Washington University in St. Louis

CSE 5114: Data Manipulation and Management at Scale

A graduate data engineering course I created for students who need to reason about real systems: batch and streaming pipelines, warehouses, orchestration, probabilistic sketches, and the tradeoffs that show up once data stops fitting neatly in a notebook.

Course shape

Students build enough to understand what the abstractions are buying them.

The course is intentionally practical without being tool worship. Tools change.
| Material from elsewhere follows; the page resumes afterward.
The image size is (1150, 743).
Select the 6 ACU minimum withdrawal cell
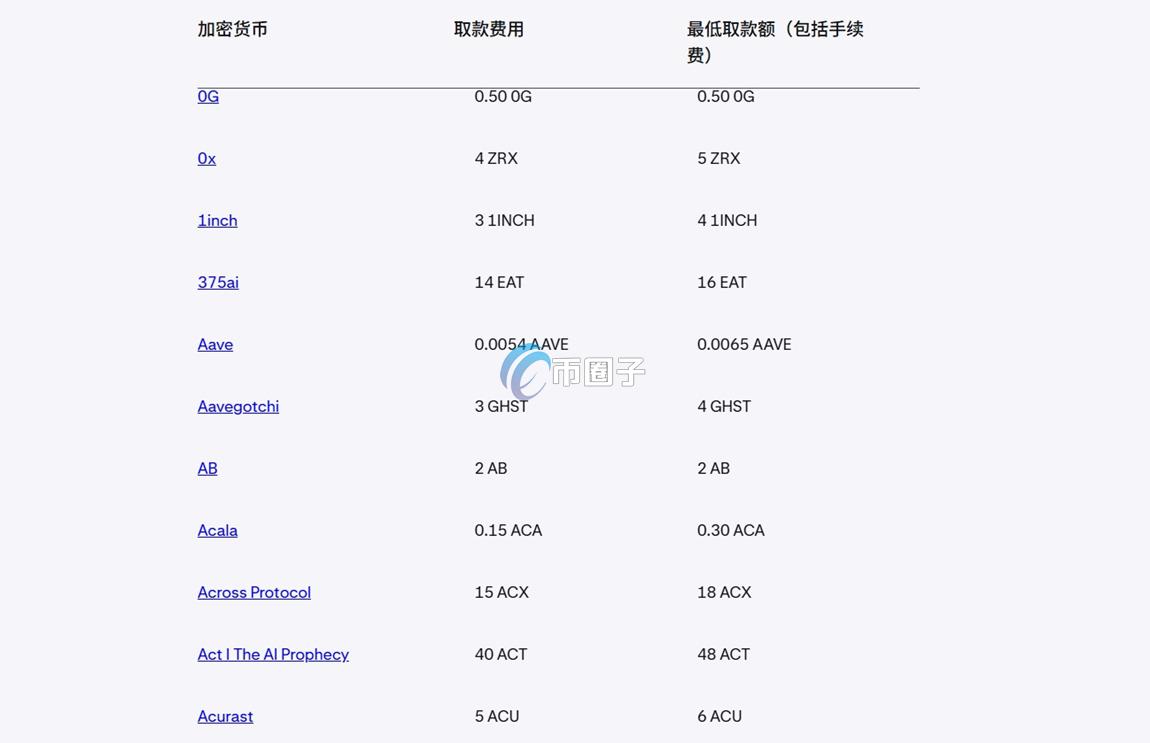(719, 716)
The important part is learning how to ask what each component is responsible for, where the bottlenecks are, and what tradeoffs follow from a design choice.

01

Data systems as pipelines

Students connect storage, processing, orchestration, streaming, and observability as parts of one architecture rather than isolated product names.

02

Hands-on assignments

Assignments ask students to make real tools work, read documentation, debug setup issues, and turn conceptual diagrams into running systems.

03

Design judgment

The oral midterm and project work emphasize tradeoffs, scaling, failure modes, communication, and explaining why a system is built the way it is.

Topics

Modern data engineering, taught as connected decisions.

Students should leave with a mental model of how data moves through real organizations and how to reason when a tool, scale target, or constraint changes.

Storage and warehouses

S3, data lakes, Snowflake, schema design, cost, performance, and the difference between storing data and making it usable.
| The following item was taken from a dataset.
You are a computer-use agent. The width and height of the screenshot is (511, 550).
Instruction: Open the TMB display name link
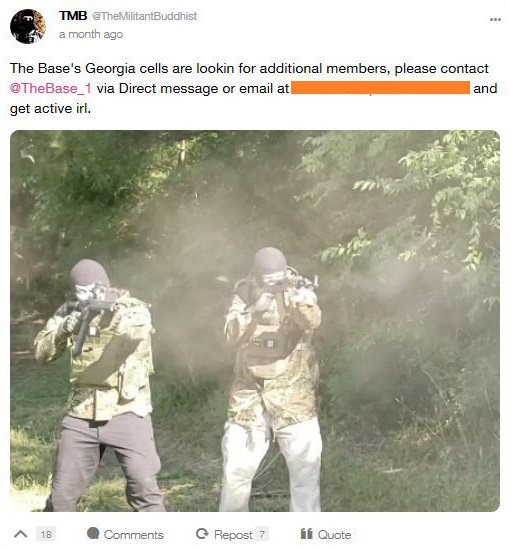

Orchestration and batch work

Airflow, Spark, shuffles, joins, scheduling, observability, and the operational shape of repeatable data workflows.

Streaming systems

Kafka, Flink, Spark Streaming, real-time pipelines, late data, fault tolerance, and the discipline of testing on smaller streams first.

Probabilistic reasoning

Sketches and approximation as tools for making scale manageable, with attention to what is gained and what uncertainty remains.

Student voice

Past students have practical advice for future students.

I do not want that advice trapped in a spreadsheet. The course advice page shares cleaned, anonymous student responses from previous semesters, grouped by semester and response type.

"Do not just aim to finish the assignments. Try to leave each topic with a mental picture of what problem that tool solves and why someone would choose it."

Evidence and context

A representative public record, with student privacy kept in mind.

I publish one representative raw evaluation report for CSE 5114 and keep the larger private archive private. The advice page is intentionally anonymized and edited only to make responses readable.